A new study of the tax cuts pushed through by Trump and the Republican-controlled Congress finds that companies are not using their windfall for new investment or to increase wages for workers, but to buy back stock, thus increasing its value to the already-rich major stockholders.
Trump and Republican leadership have long touted their tax cuts as a massive boon to America’s working class, if not through direct tax reductions or refunds, then through the trickle-down effect of bonuses and wage increases from their employers who receive massive corporate cuts. “Tax reform is working,” Republican House Speaker Paul Ryan said in January, mentioning Apple’s decision to reward a bonus of $2,500 in stock grants to some Apple employees. “Workers are coming home and telling their families they got a bonus, or they got a raise or they got better benefits.”
But a new analysis of all Fortune 500 companies found only 4.3 percent of workers will receive a one-time bonus or wage increase tied to the business tax cuts, while businesses received nine times more in cuts than what they passed on to their workers, according to Americans for Tax Fairness, a political advocacy group devoted to tax reform. The analysis also found that companies spent 37 times as much on stock buybacks than they did on bonuses and increased wages for workers.

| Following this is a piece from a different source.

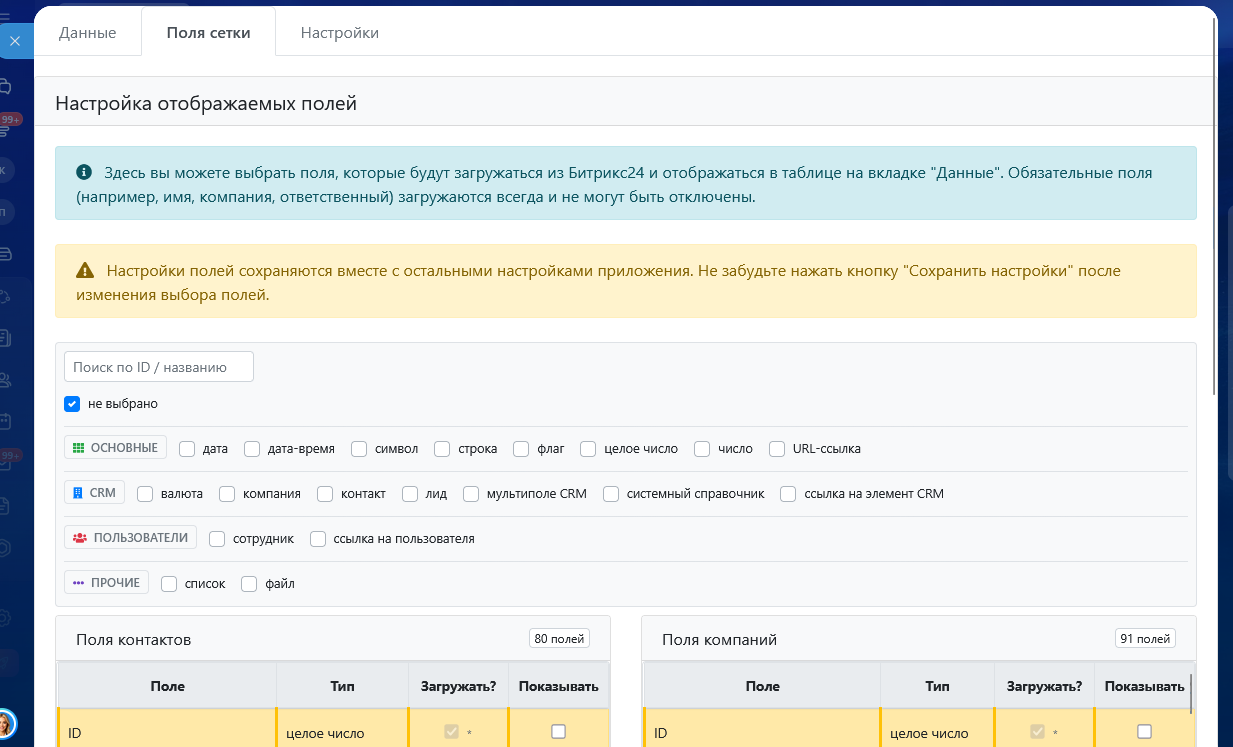Enable the 'дата-время' type filter
The width and height of the screenshot is (1233, 747).
coord(252,449)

So they resort to argument by anecdote, knowing that people remember a single example and are convinced by it far more readily than they are actual studies and data. If only someone had predicted that this would be the result. Someone like…well, me, and pretty much every mainstream economist in the country.
Every single thing predicted by opponents of the tax cut has come true. It hasn’t trickled down to workers, it hasn’t caused an economic boom and it has exploded the deficit enormously. And now, just as predictably, Republicans are using the increased deficit that they created to justify cuts in social assistance programs.